First there’s the obvious reason: smaller team means less burn. Less burn means you have more time to iterate.

Second reason: more people require more coordination. This means more tools, more processes, more opinions and feelings, more discussions, and more time lost. What you gain in extra throughput you lose in extra latency. Early on you need to react fast to feedback and not take months to make changes.

Little parable from a friend of mine: ordering pizza for 4 people is much easier than ordering for 20. You got 20 people, you have to have a spreadsheet. You have to collect money, deal with allergies. Not every place can do a 10 pizza order, so you have to order ahead of time, etc. Four people is simple — single order, no fuss, you’re done.

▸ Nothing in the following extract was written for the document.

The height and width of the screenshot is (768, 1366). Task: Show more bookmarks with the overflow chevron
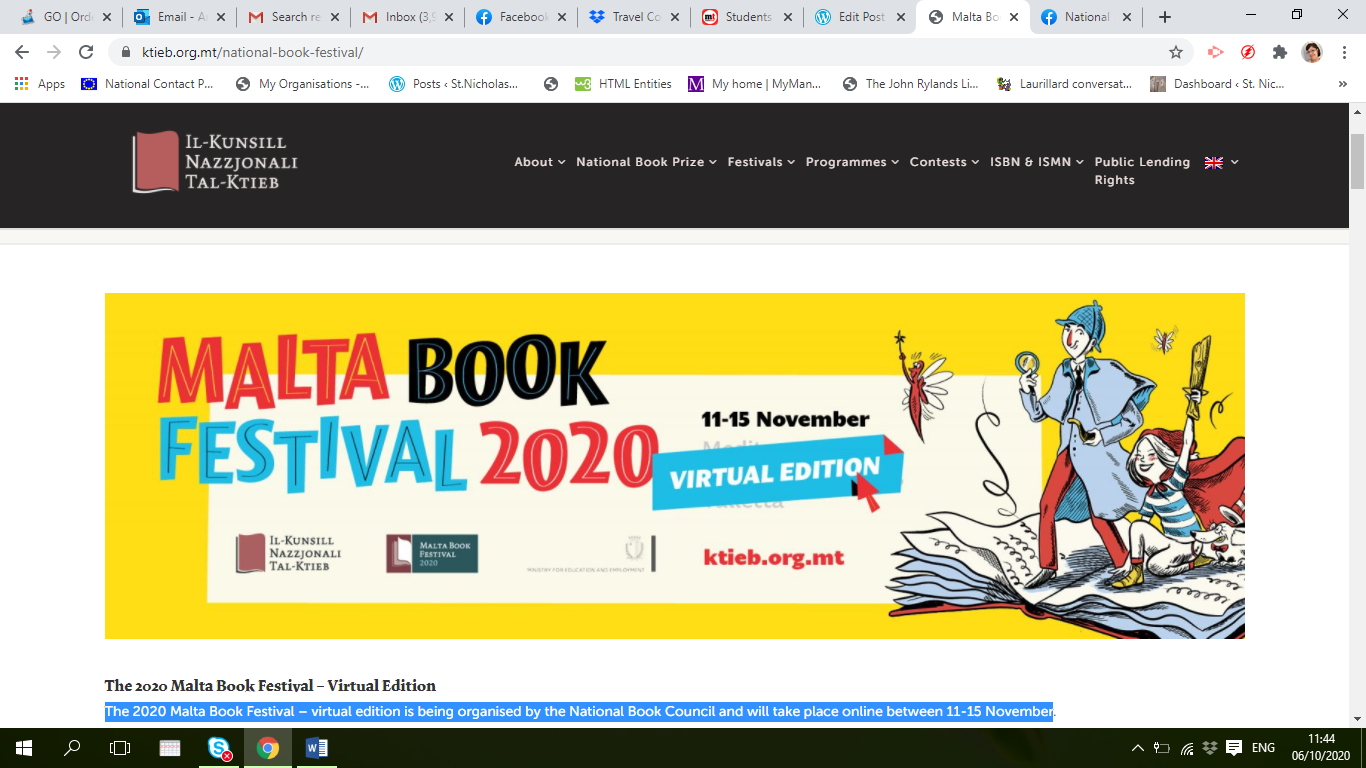(1342, 84)
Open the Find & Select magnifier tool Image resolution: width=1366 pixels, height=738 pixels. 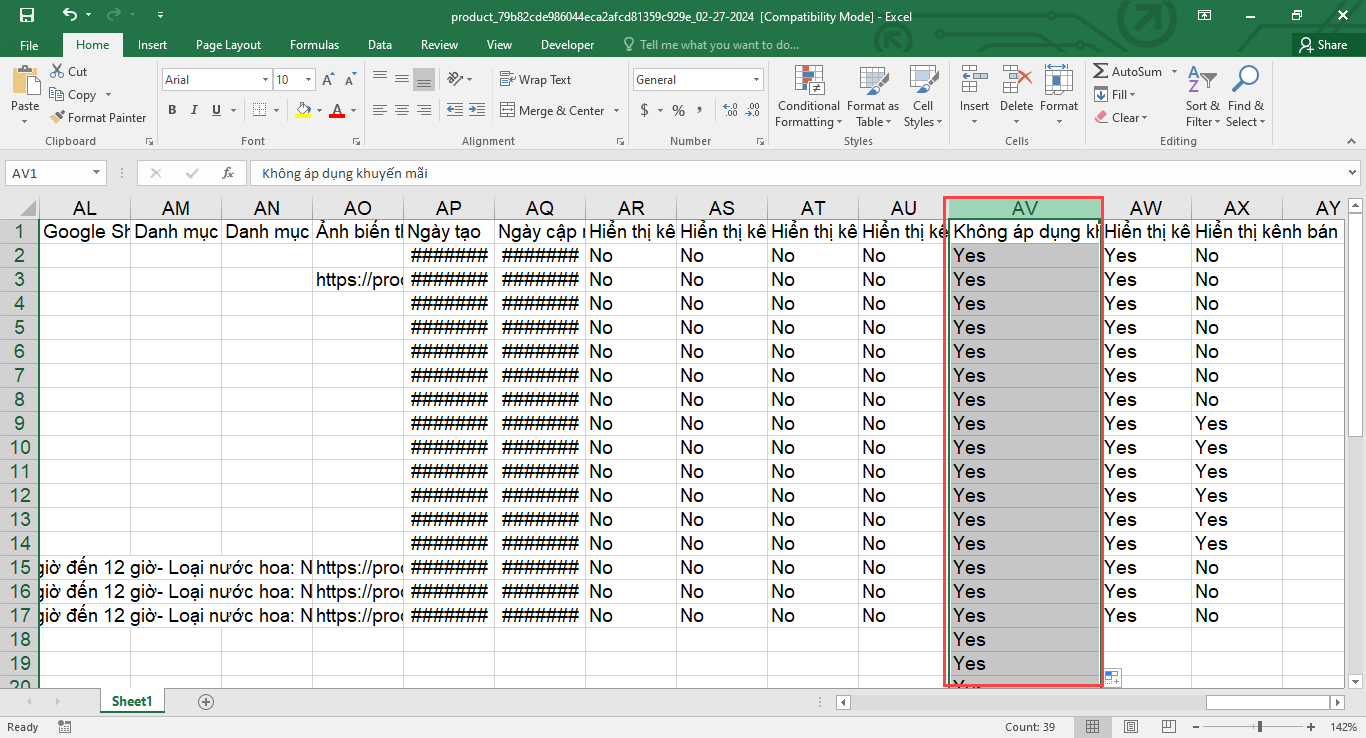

My favorite corollary: ”if you need JIRA and Salesforce before you have 10 happy customers, you’re doing something wrong.

Third reason: smaller team means you rely on trust and on gut feelings. Wait is that good? Shouldn’t you try and gather as much data as possible before you make moves? I don’t think so. Early on there is no data. Nobody knows what direction to go in. You have to make educated guesses, which means you need to have good taste. More people means committees and a more diluted vision.

If you’re a founder, try to keep your team small. Do less things but do them really well. Find a customer and become obsessed with making them happy. When you can do that reliably, go ahead and scale.